## [EXERCISE DETAILS]
Output the lines from the one containing "Image resolution: width=667" through the last line of the material below, exactly; please do not include pictures.

────────────────

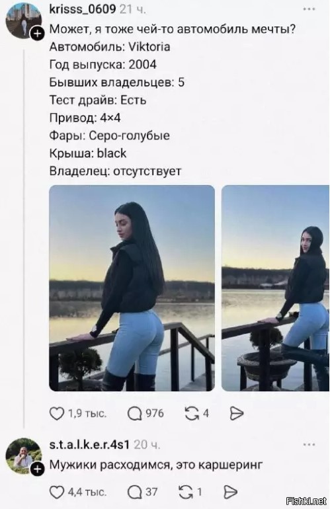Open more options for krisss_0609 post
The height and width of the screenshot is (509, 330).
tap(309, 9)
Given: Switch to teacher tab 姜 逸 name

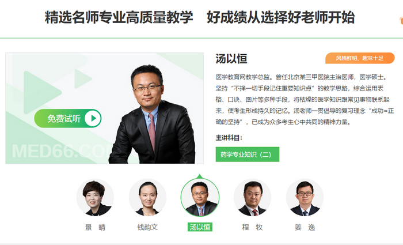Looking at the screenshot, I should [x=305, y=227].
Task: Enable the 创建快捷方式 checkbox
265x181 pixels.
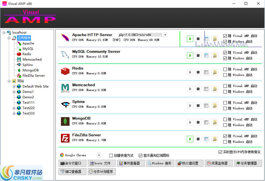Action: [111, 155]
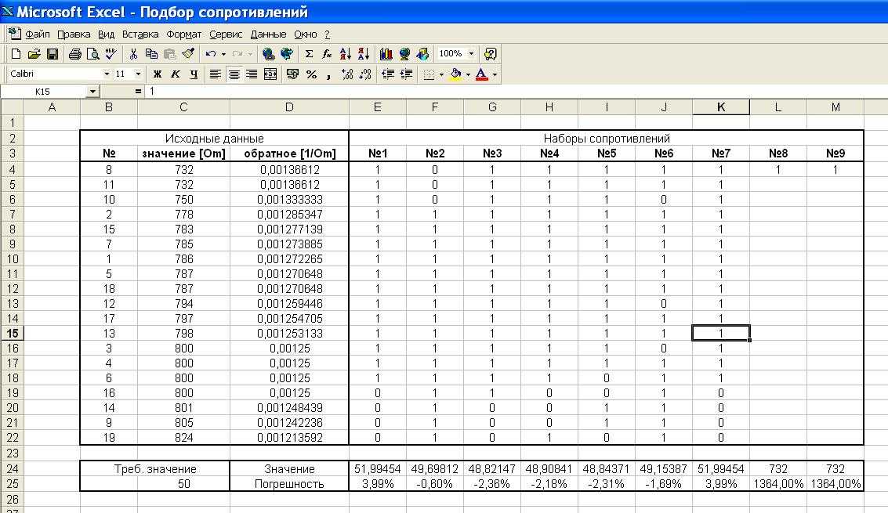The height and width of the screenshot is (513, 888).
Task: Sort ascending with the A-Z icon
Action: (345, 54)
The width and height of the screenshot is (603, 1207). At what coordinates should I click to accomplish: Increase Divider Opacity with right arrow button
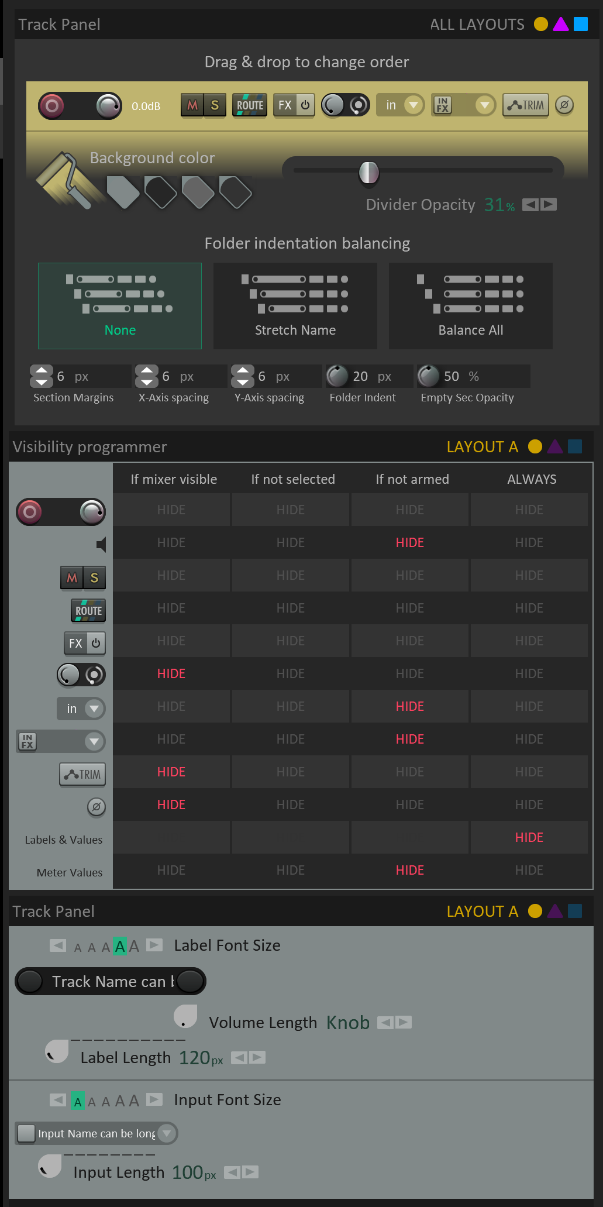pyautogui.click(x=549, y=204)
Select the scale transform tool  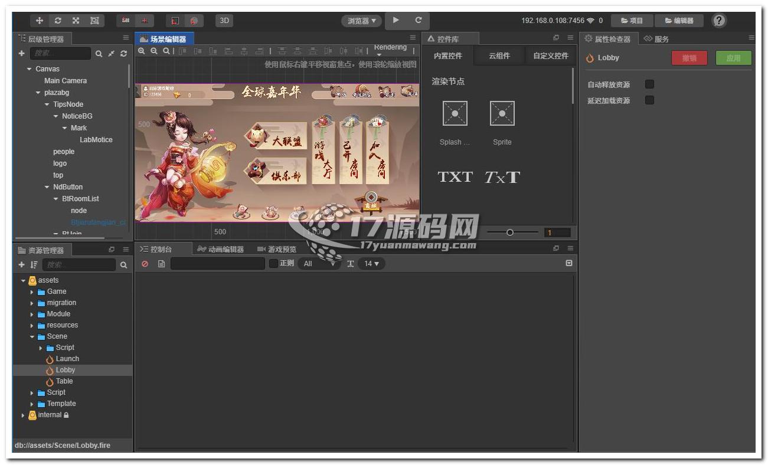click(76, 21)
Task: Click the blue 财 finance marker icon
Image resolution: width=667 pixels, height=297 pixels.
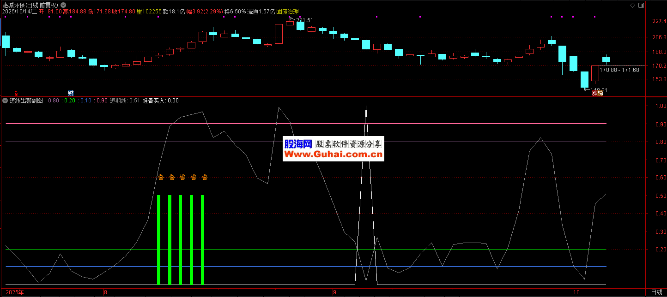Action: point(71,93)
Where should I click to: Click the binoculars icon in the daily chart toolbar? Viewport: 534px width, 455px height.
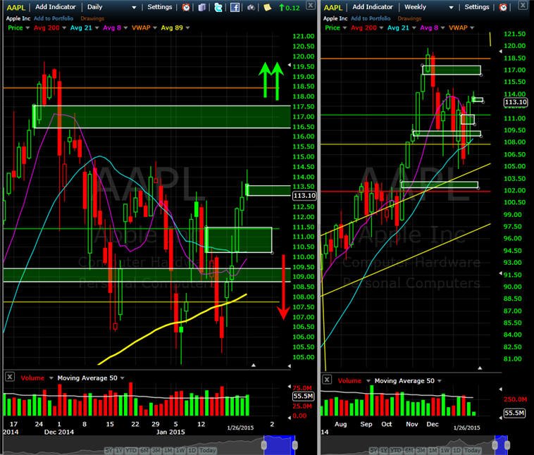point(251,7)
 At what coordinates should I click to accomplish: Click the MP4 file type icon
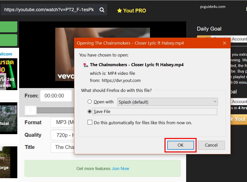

────────────────

## [ANSWER TO THIS TASK]
Image resolution: width=667 pixels, height=297 pixels.
Action: point(71,93)
Where should I click to: Click the binoculars icon in the daily chart toolbar? Viewport: 534px width, 455px height.
point(251,7)
 At what coordinates should I click to accomplish: Click the MP4 file type icon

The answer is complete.